Free admission! Sponsored by the Minority, Indigenous & Third World Studies Committee and the Department of Performing & Media Arts.
“Beautiful, fascinating… Some scenes appear as artfully composed as a painting (and some reminiscent of famed painters). But they are found moments, and they have movement and character as well as poetry…the film is an unusual, visually rich visit to the nation.” - David DeWitt, The New York Times
“Where Are You Taking Me is an uplifting observational documentary that plays on seeing and being seen…Takesue's beautifully meditative work is aware of its outsider status… Lovely transitions, via image and sound, and striking compositions make the pic an enriching experience - Jay Weissberg, Variety
“[The] extraordinary postwar Uganda dream flight of Kimi Takesue’s Where Are You Taking Me?, which begins by dropping us in medias res at a bustling curbside in Kampala before tunneling through bubbly weddings, soul-thrumming drum circles, a girls’ weightlifting tournament, and more.
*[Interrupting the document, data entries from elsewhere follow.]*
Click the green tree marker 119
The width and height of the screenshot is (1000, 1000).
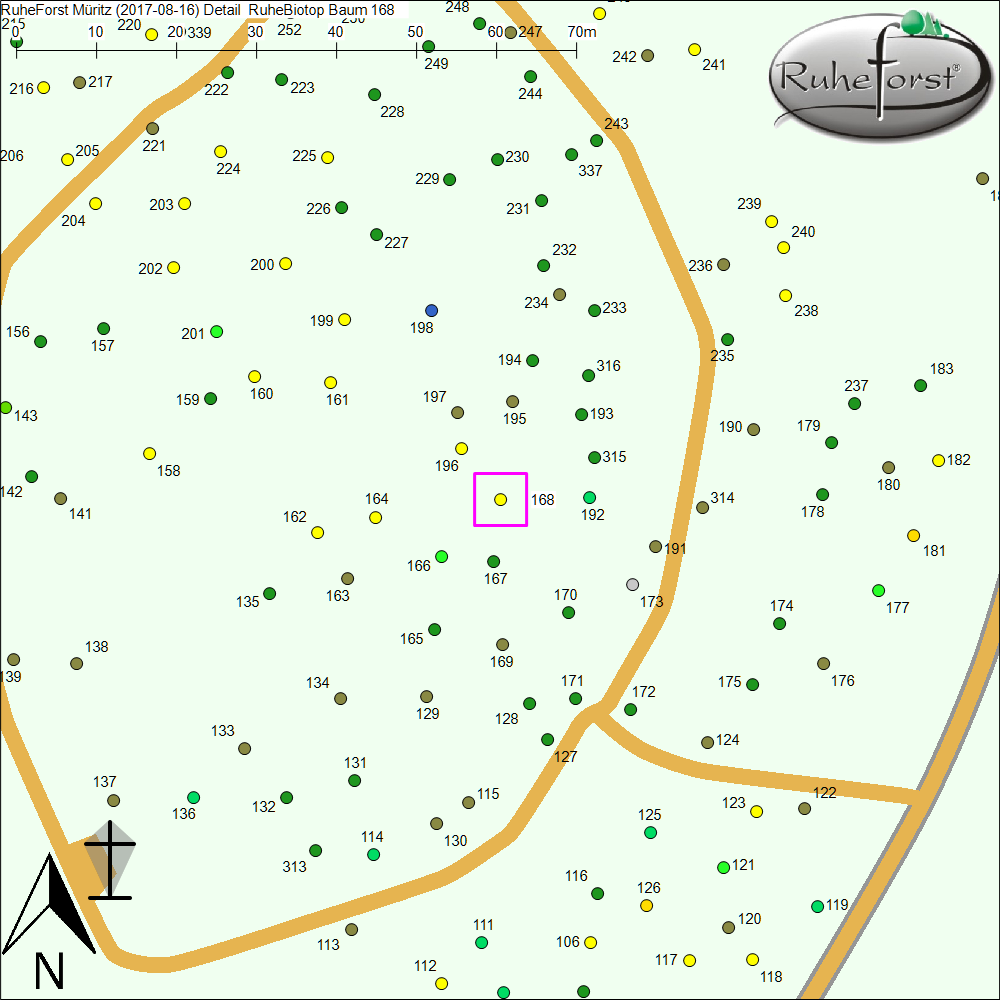click(x=817, y=906)
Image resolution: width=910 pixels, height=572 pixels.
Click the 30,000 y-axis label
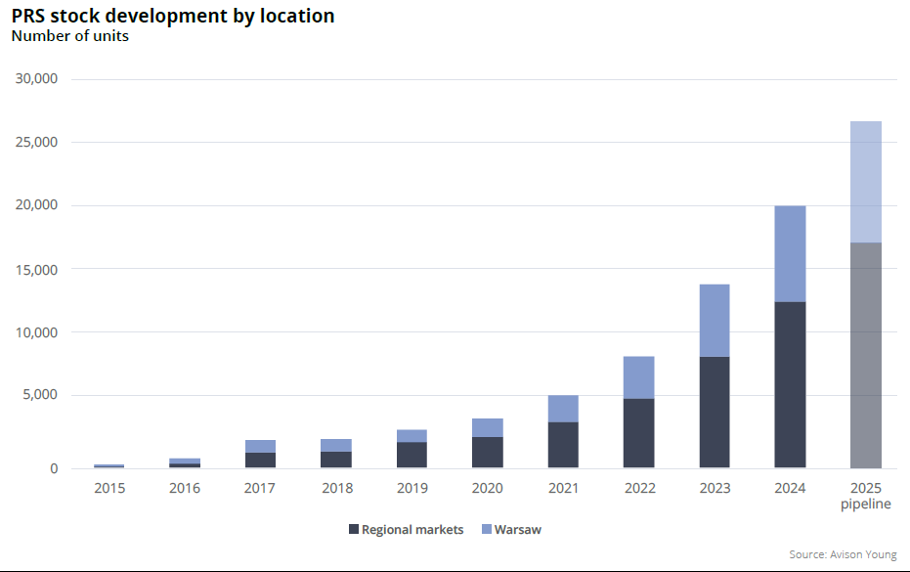tap(38, 79)
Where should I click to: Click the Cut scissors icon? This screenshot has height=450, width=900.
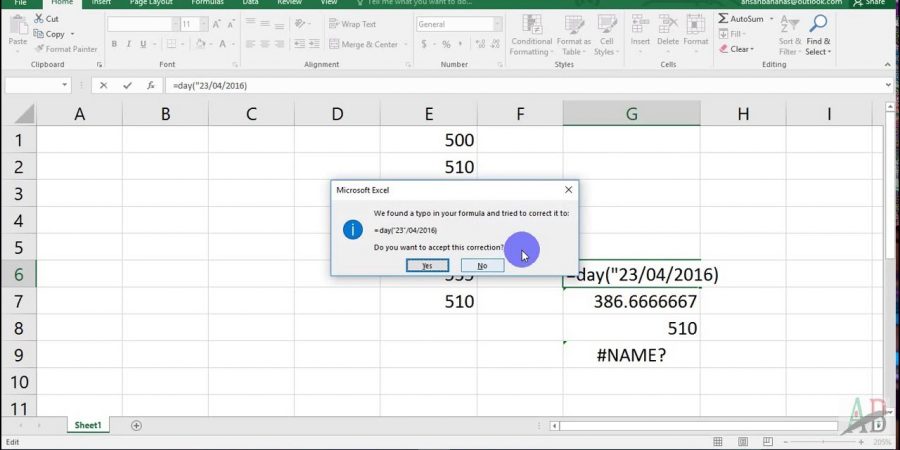38,19
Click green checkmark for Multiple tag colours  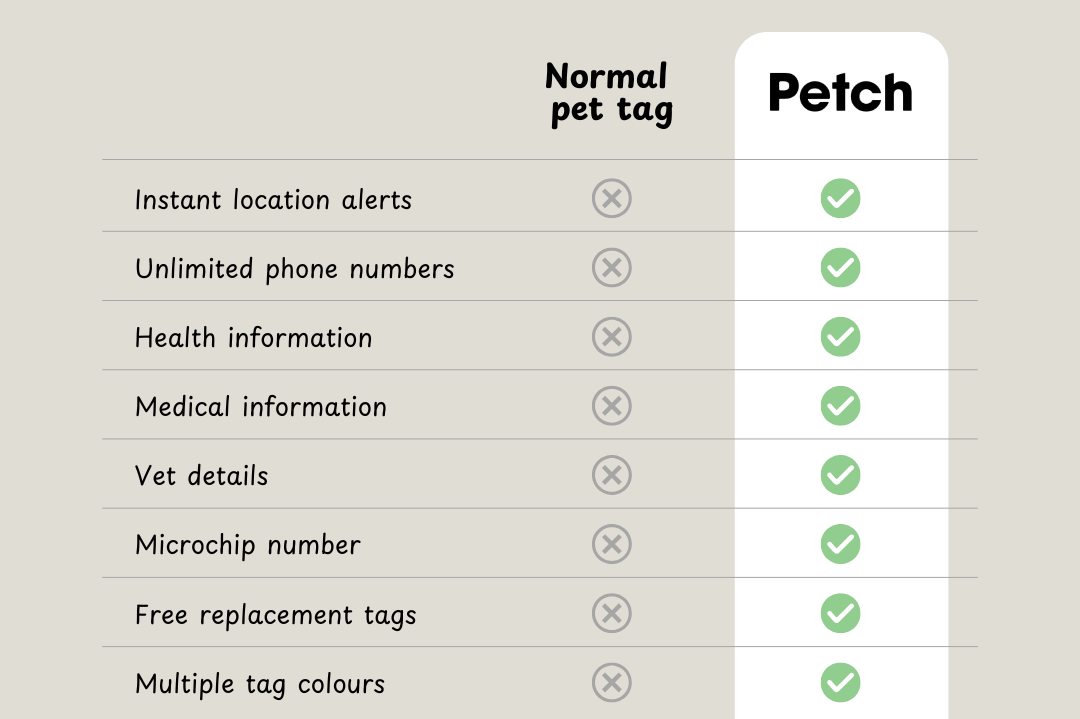tap(840, 682)
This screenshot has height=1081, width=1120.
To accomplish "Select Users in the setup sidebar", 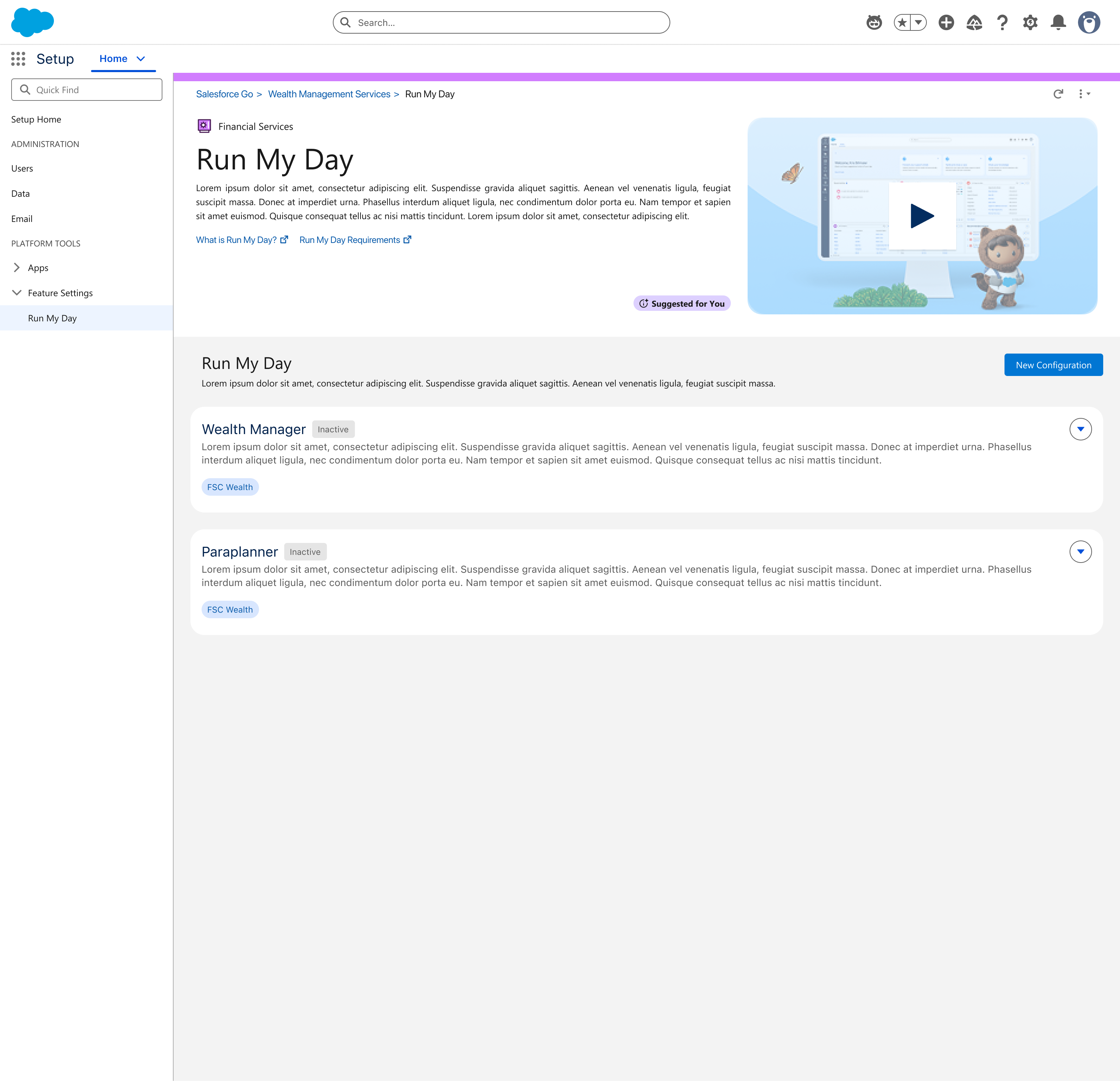I will 22,169.
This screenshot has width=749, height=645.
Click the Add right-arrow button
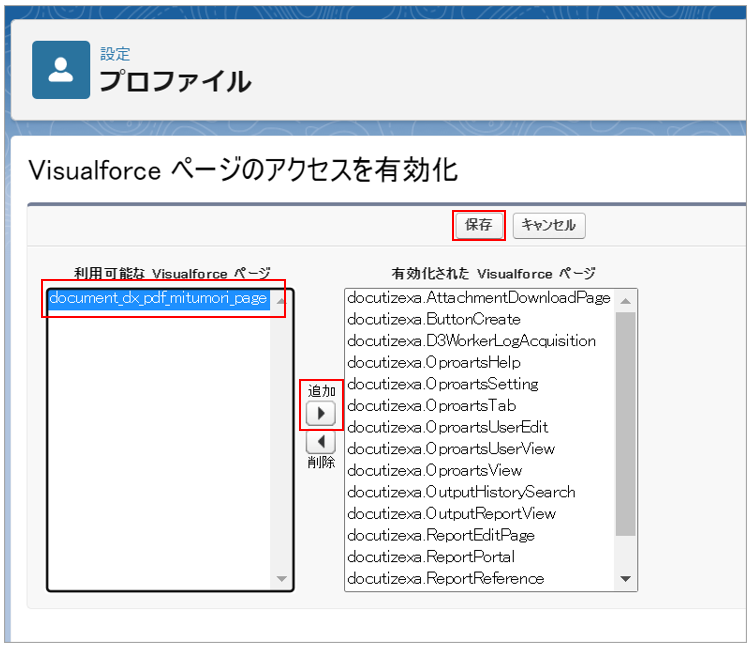pos(319,413)
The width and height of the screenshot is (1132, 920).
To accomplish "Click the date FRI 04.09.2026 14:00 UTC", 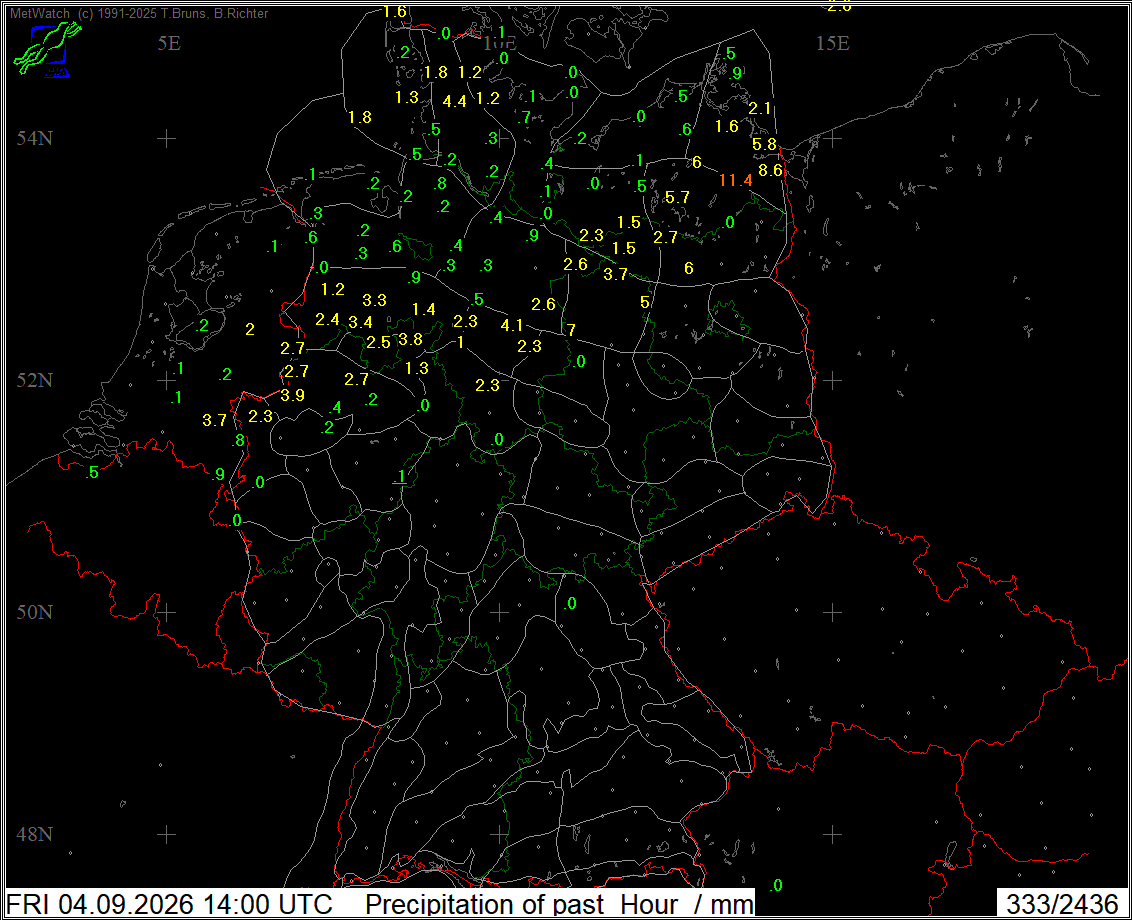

Takesue’s askew angles, sealed-off compositions, and embrace of return glances foster the strange beauty, humor, and disorientation so rare in the global glut of hard-drive-dump docs.” -Nicolas Rapold, The Village Voice
About the Speakers
Kimi Takesue is an award-winning filmmaker working in documentary, narrative, and experimental genres. She is the recipient of the John Simon Guggenheim Fellowship in Film. In 2018 she received a highly-competitive national “Breakthrough Award” and fellowship from Chicken and Egg Pictures for her contributions to the documentary field. Other honors include a Rockefeller Media Arts Fellowship, two artist fellowships from the New York Foundation for the Arts (NYFA), a Kodak Cinematography Fellowship, a CAAM Fellowship (Center for Asian American Media), and grants from Catapult, ITVS, Pennsylvania Council on the Arts, New York State Council on the Arts (NYSCA), and The Arts Council of England. She is eleven-time artist fellow at Yaddo, Marblehouse, Wexner Center for the Arts, Bogliasco, and MacDowell.
In 2026, Takesue will receive a full retrospective of her films on the illustrious Criterion Channel. In 2025, she enjoyed her first mid-career retrospective in Asia at the esteemed Asian Film Archive in Singapore. Her films have screened extensively at festivals and museums internationally including Sundance, Locarno, New Directors/ New Films, Rotterdam, CPH:DOX, Mar del Plata, SXSW, the Walker Art Center, the Centre Pompidou, and the Museum of Modern Art (NYC) and have aired on PBS, IFC, Comcast, and the Sundance Channel.
Natasha Raheja is a political and visual anthropologist working in the areas of migration, borders, state power, aesthetics, and ethnographic film. Her current research generates medium-specific insights across writing and film to advance political theory on majority-minority relations and majoritarianism. Currently in production, her documentary film, Kitne Passports? (How many Passports?), features cross-caste, Pakistani Hindu migrant families in India, visualizing their everyday identifications and disidentifications as they shift between minority and majority status. The film is a second project that emerges from first project and forthcoming book, Selective Welcome: Pakistani Hindus in India, an ethnographic account of Pakistani Hindu migration to India that theorizes the flexibility of the religious minority form across state borders in South Asia. Raheja currently serves as an Assistant Professor in the Department of Anthropology at Cornell and directs the Nazaara Media Lab, a political and visual anthropology lab at Cornell University focusing on aesthetics, spectacle, ethnographic film, documentary, borders, migration, state power, and beyond.
Part of our "Doc Spots" series. Courtesy of New Day Films.